→ Records contained in a dataset
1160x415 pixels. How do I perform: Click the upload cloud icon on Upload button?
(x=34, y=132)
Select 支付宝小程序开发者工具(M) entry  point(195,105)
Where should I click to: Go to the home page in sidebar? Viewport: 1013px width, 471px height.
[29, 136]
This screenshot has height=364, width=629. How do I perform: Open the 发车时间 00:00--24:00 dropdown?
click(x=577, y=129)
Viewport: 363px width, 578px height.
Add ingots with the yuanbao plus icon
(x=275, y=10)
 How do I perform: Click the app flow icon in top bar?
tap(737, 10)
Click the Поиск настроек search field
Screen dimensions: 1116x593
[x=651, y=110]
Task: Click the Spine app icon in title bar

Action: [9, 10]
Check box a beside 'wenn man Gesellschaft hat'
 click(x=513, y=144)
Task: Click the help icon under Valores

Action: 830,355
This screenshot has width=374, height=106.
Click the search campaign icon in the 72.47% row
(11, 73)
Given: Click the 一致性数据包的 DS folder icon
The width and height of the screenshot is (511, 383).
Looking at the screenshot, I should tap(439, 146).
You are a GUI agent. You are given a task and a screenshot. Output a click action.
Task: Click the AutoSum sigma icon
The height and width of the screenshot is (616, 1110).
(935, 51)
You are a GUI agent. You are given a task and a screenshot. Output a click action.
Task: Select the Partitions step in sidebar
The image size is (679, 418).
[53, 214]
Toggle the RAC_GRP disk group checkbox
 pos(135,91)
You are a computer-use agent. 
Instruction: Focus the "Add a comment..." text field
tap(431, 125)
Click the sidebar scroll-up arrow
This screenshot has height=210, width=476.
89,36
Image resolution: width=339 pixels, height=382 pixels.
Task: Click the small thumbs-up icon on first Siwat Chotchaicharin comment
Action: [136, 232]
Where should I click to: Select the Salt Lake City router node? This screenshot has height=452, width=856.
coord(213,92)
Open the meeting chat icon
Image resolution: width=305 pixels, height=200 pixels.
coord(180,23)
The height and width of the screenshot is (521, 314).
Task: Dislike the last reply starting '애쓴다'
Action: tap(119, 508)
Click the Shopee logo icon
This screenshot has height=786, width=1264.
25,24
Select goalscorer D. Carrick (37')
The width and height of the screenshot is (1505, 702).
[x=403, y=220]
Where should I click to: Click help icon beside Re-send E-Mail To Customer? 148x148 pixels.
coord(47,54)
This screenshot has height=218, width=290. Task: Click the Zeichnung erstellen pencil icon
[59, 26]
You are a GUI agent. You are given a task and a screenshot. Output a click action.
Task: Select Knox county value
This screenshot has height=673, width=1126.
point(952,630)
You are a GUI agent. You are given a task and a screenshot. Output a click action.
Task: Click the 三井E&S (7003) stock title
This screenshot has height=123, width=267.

→ WHAT THIS TASK INVOLVES
Reproduce, exactly as they stand in the data above, the lines from the one that holds "The width and height of the screenshot is (1505, 702)." to the one that holds "Task: Click the 三井E&S (7003) stock title", inclusive.

→ ANSWER SECTION
The width and height of the screenshot is (1505, 702).
[x=403, y=220]
Where should I click to: Click help icon beside Re-send E-Mail To Customer? 148x148 pixels.
coord(47,54)
This screenshot has height=218, width=290. Task: Click the Zeichnung erstellen pencil icon
[59, 26]
You are a GUI agent. You are given a task and a screenshot. Output a click action.
Task: Select Knox county value
This screenshot has height=673, width=1126.
point(952,630)
You are a GUI agent. You are given a task and a screenshot. Output a click action.
Task: Click the 三井E&S (7003) stock title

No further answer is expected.